Ceftibuten (7432-S, SCH 39720): comparative antimicrobial activity against 4735 clinical isolates, beta-lactamase stability and broth microdilution quality control guidelines

Abstract

The antimicrobial activity of ceftibuten, a new oral cephalosporin, was evaluated using 4735 clinical bacterial isolates processed at four medical centers. Ceftibuten inhibited nearly 92% of all Enterobacteriaceae (less than or equal to 8.0 micrograms/ml), thereby being markedly superior to cefixime which inhibited 78.7% at less than or equal to 1.0 microgram/ml and cefuroxime which inhibited 45.1% at less than or equal to 2.0 micrograms/ml. Pseudomonads and staphylococci were not within the spectrum of activity of ceftibuten.
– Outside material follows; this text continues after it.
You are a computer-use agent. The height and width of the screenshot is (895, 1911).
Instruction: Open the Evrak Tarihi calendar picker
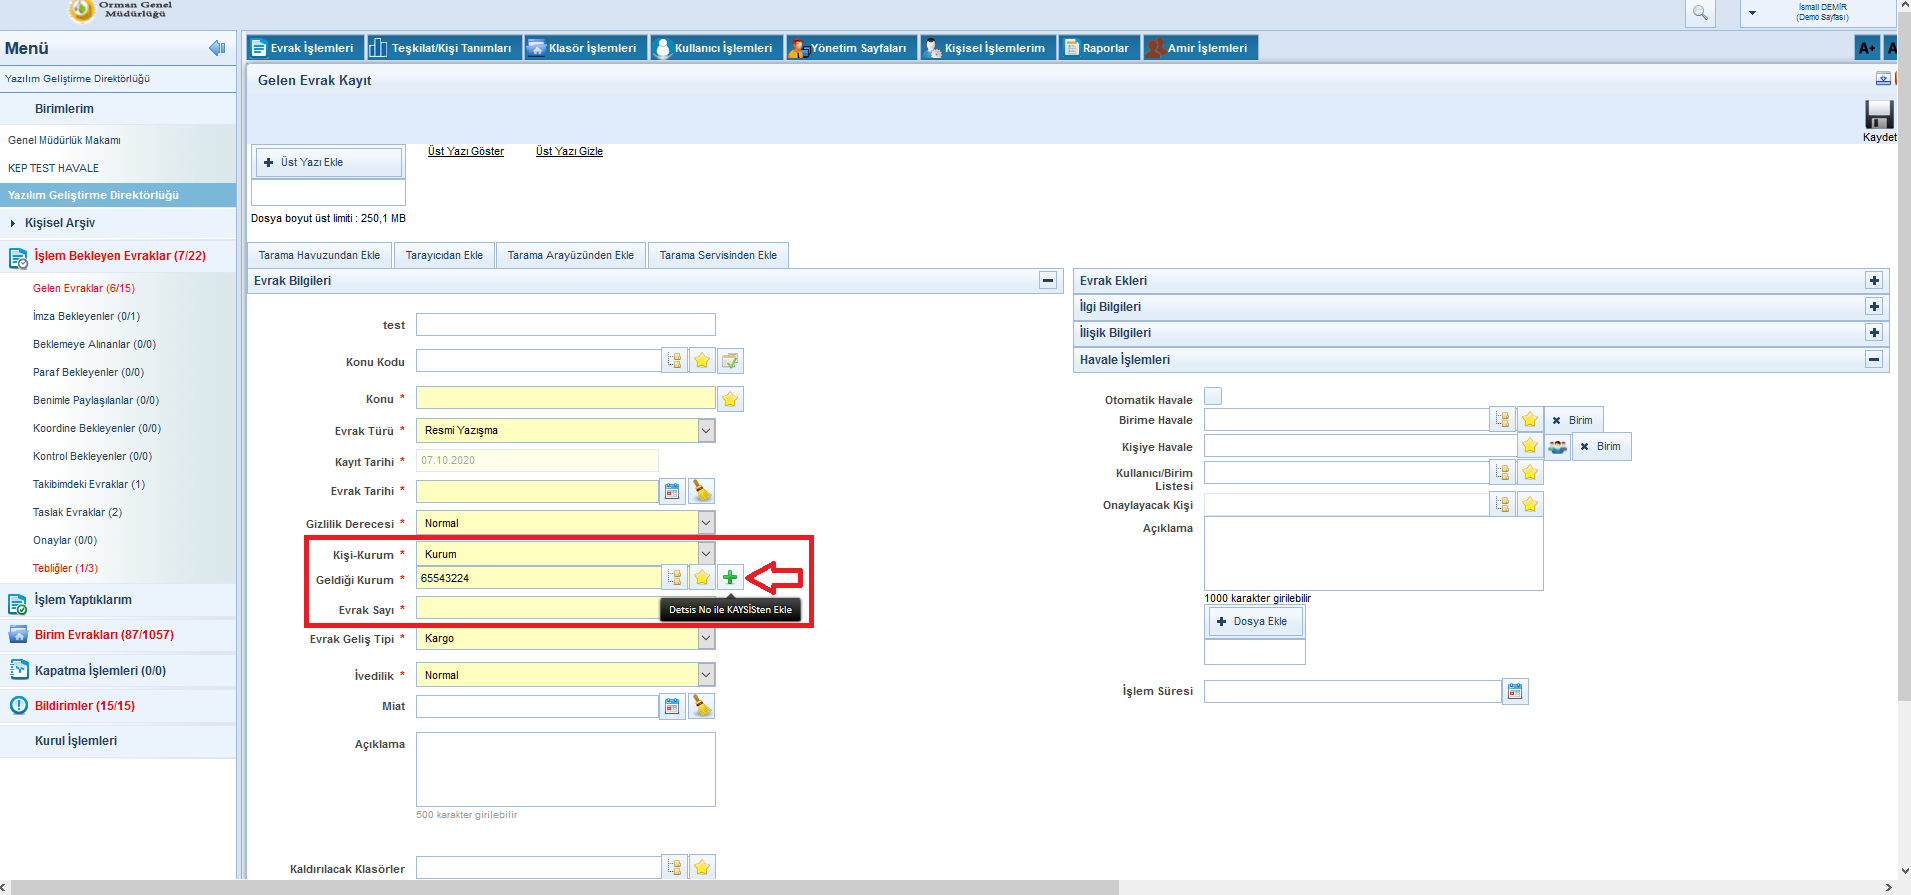(x=672, y=491)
Ceftibuten was found to be very stable in the presence of five commonly occurring beta-lactamases of both the chromosomal-mediated (P99, K1) and plasmid-mediated (CARB-2, OXA-1, TEM-1) types. Only Type Ia (P99) beta-lactamase was significantly inhibited by ceftibuten. On the basis of results of a ceftibuten MIC quality control study conducted in five laboratories, a quality control range of 0.12 to 0.5 microgram/ml is recommended for the Escherichia coli ATCC 25922 strain.